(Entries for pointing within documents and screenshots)
╭──

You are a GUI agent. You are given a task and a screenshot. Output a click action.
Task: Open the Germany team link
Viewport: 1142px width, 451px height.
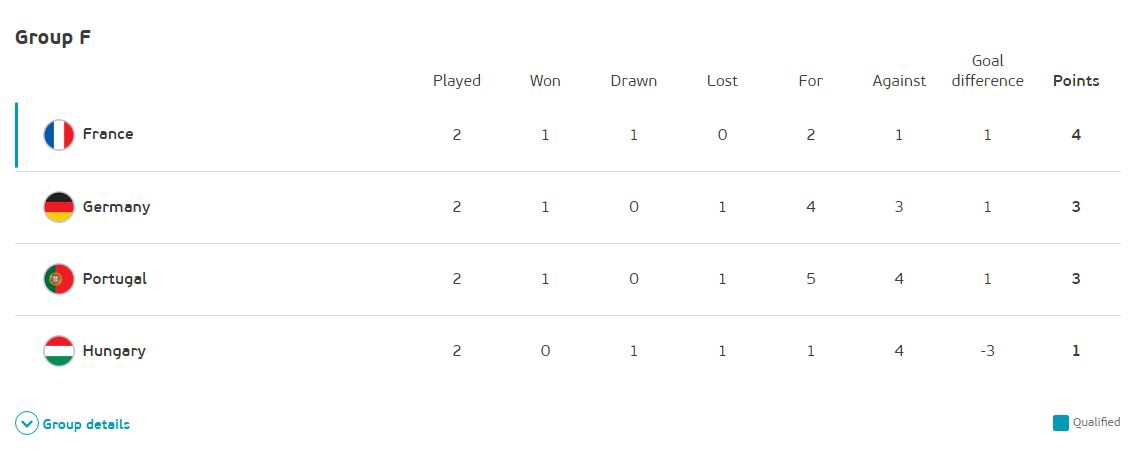(x=116, y=207)
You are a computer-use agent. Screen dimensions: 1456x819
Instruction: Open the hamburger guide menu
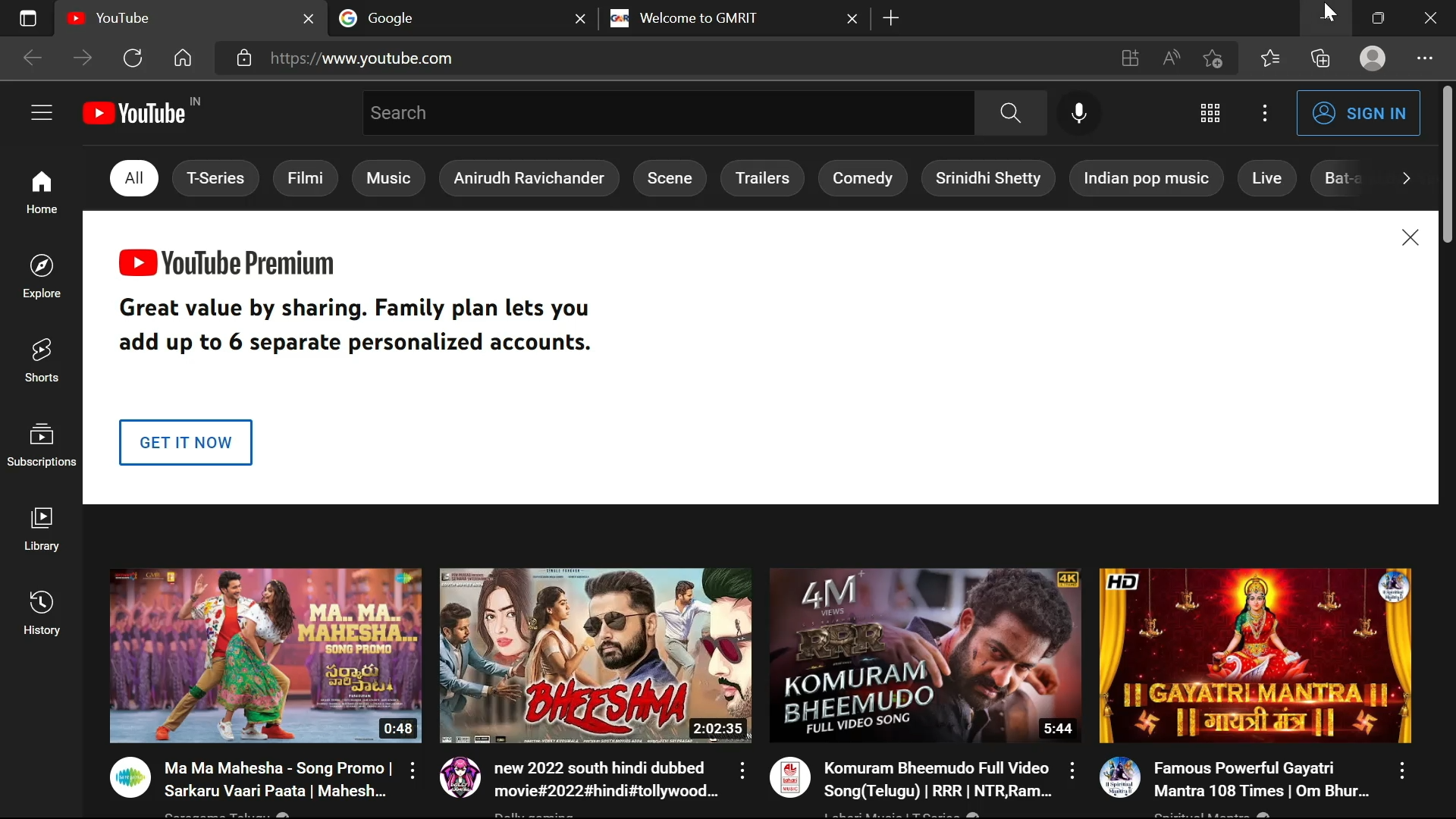pyautogui.click(x=42, y=113)
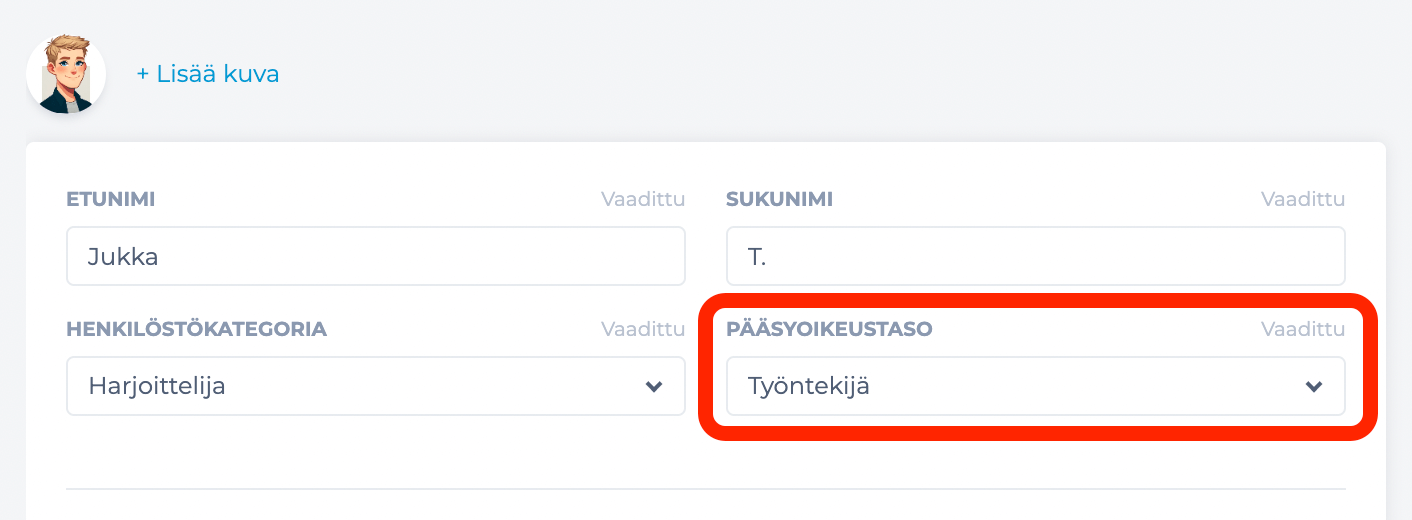Click Vaadittu text beside Pääsyoikeustaso
Screen dimensions: 1412x520
coord(1303,329)
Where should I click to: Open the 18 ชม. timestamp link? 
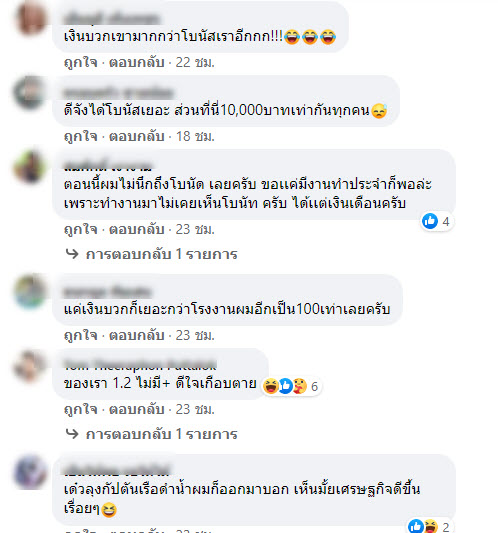(195, 137)
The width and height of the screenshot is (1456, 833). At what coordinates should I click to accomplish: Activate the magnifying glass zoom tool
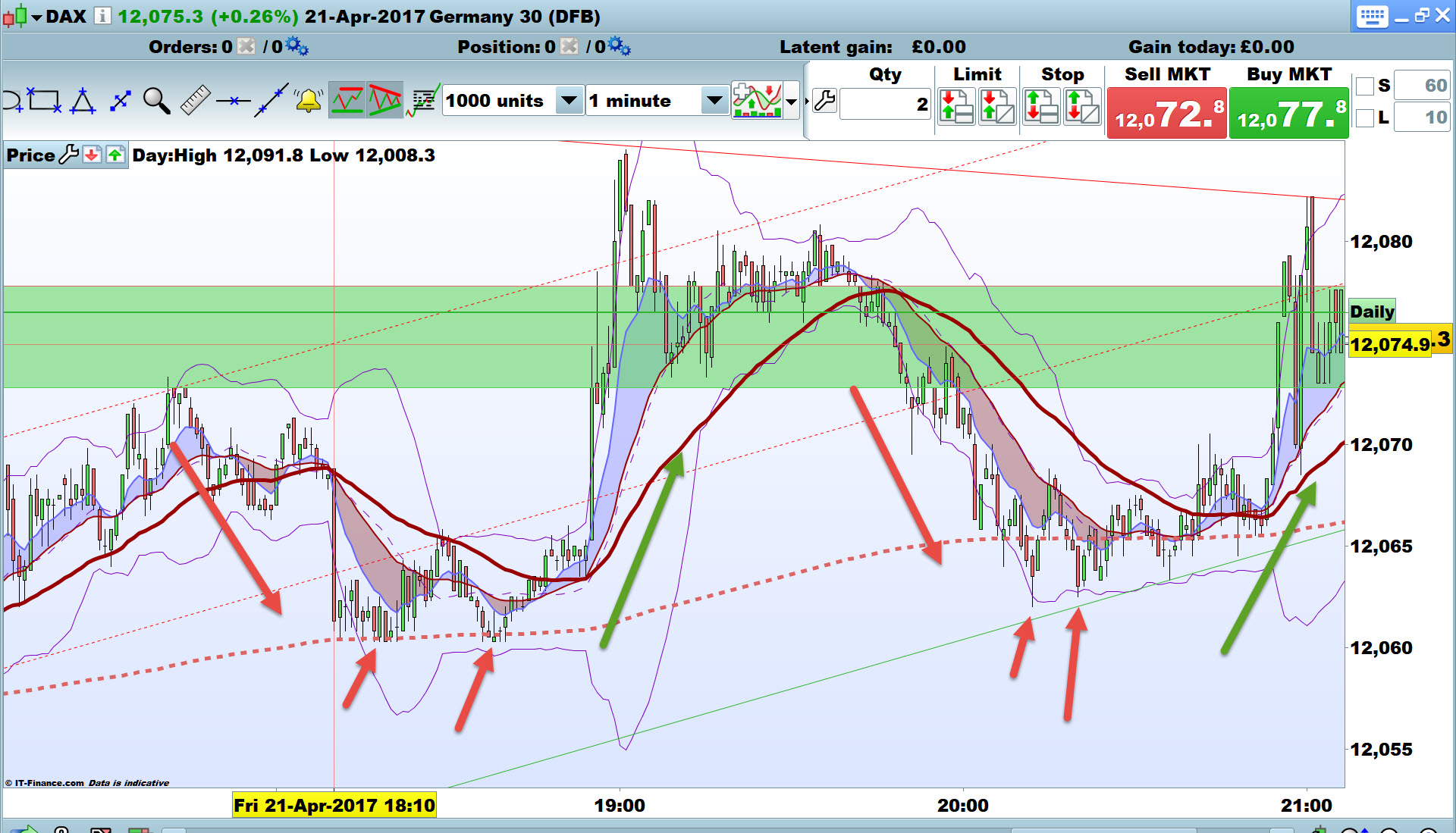[156, 101]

╰──

PROBLEM DETAILS
Pull out each line of the material above that contains the word "link", and copy those lines in order.

EXERCISE RESULT
Task: Open the Germany team link
Where should I click to: Open the 18 ชม. timestamp link? 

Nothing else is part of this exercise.